EXERCISE:
Among the lines below, restate word for word only those from the line with "Viewport: 650px width, 400px height." through the line with "Task: Click the search icon", with both end lines kept.

[Pixel coordinate grounding data]
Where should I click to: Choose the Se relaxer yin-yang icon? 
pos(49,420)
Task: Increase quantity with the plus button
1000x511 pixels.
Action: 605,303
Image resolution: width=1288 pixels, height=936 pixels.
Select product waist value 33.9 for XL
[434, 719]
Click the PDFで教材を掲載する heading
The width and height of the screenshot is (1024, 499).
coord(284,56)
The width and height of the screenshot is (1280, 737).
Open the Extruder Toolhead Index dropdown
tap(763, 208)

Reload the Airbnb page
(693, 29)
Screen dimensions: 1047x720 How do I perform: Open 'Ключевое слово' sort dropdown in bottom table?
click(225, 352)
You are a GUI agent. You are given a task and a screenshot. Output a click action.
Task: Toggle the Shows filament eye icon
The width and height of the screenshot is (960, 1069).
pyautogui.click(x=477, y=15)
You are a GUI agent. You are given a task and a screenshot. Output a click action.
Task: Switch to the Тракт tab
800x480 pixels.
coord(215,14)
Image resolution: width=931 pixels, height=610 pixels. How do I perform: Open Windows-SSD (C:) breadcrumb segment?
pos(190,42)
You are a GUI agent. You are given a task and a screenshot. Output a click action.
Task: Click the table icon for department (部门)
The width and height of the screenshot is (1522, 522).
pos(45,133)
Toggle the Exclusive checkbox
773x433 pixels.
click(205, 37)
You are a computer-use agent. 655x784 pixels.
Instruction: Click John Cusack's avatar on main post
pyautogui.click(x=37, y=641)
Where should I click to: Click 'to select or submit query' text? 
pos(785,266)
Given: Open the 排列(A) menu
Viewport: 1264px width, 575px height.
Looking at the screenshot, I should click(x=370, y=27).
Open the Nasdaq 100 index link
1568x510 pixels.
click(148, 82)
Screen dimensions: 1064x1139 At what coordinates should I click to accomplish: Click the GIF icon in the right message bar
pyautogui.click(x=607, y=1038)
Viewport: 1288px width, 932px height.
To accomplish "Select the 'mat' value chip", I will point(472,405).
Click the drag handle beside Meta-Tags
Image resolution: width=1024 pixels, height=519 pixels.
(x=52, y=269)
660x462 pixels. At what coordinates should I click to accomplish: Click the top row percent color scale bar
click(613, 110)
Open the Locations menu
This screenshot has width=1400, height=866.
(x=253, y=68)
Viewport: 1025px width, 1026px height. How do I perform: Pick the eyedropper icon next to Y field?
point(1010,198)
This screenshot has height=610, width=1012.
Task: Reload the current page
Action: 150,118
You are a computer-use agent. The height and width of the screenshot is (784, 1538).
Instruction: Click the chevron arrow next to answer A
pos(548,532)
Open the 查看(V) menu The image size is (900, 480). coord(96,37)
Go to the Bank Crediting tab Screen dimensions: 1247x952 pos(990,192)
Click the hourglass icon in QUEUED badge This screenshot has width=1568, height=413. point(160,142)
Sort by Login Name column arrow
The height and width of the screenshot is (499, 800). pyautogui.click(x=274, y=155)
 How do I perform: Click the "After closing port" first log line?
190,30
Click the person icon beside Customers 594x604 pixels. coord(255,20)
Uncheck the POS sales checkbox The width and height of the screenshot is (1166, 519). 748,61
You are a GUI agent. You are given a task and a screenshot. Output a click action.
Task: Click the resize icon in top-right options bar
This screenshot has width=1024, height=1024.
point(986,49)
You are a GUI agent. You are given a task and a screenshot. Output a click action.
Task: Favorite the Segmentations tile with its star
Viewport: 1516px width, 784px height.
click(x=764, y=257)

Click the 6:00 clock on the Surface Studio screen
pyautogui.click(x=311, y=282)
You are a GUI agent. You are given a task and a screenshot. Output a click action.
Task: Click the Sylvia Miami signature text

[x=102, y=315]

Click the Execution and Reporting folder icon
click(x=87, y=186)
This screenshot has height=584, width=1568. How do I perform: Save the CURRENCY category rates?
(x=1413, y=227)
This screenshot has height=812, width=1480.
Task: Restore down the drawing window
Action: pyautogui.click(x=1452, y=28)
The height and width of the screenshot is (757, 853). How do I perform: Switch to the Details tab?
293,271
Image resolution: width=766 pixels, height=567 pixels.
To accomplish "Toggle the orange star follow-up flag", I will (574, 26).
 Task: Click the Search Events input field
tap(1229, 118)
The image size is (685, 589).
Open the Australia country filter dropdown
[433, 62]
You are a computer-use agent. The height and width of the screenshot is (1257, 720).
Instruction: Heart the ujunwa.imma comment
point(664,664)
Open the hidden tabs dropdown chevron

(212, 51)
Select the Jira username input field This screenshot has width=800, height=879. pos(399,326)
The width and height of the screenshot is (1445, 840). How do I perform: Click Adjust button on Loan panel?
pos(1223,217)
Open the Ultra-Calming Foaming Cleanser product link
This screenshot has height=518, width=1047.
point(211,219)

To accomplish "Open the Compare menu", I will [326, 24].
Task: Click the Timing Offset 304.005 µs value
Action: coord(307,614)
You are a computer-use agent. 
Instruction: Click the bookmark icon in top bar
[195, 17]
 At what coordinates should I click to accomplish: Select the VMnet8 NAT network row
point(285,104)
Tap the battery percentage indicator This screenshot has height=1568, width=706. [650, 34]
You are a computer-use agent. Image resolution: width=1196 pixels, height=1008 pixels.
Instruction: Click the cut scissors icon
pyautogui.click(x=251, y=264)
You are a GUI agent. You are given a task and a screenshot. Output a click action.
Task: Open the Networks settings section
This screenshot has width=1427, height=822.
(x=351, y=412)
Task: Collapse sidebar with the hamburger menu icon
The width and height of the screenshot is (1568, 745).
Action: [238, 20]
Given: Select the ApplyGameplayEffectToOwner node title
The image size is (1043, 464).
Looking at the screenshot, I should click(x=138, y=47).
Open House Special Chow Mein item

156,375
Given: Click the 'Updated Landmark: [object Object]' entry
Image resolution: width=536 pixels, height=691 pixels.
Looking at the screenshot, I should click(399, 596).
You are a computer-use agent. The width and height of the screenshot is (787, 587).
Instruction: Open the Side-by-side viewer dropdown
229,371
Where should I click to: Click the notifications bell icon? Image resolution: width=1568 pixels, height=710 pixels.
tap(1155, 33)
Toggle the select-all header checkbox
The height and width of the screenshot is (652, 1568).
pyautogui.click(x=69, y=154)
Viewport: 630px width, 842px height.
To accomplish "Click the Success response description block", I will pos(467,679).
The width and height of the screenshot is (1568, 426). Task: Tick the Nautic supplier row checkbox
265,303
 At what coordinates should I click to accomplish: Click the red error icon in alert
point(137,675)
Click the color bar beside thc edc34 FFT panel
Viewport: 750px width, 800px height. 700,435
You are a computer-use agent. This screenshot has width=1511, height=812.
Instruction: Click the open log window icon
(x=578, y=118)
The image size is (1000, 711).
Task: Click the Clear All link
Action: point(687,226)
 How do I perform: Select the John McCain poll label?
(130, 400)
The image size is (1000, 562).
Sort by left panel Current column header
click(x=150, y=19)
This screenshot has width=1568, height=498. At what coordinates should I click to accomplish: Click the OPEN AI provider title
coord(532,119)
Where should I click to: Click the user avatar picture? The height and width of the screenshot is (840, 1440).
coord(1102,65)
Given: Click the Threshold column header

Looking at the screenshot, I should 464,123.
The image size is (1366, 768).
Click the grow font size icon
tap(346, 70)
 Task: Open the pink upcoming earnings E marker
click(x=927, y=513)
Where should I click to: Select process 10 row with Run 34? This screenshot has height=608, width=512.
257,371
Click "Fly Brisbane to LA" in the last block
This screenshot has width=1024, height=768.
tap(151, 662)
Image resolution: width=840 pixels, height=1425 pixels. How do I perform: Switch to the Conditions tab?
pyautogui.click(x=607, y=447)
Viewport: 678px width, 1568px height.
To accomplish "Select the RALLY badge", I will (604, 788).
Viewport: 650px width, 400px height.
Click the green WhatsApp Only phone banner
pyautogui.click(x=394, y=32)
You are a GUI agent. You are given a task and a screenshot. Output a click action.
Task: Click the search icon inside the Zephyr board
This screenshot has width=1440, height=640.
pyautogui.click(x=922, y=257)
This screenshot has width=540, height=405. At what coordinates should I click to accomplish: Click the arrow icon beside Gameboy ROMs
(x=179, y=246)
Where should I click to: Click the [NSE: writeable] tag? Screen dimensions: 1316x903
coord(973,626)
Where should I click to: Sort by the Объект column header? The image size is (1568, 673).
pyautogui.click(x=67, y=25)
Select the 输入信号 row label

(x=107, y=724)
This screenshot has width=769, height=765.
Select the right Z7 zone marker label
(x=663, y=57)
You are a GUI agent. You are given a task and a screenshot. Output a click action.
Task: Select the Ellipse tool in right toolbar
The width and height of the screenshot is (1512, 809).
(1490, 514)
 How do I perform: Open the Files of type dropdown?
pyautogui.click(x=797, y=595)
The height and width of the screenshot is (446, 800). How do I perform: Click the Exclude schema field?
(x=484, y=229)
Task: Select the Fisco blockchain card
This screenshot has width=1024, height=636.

EXERCISE RESULT:
Viewport: 650px width, 400px height.
Click the green WhatsApp Only phone banner
pyautogui.click(x=394, y=32)
You are a GUI agent. You are given a task and a screenshot. Output a click action.
Task: Click the search icon inside the Zephyr board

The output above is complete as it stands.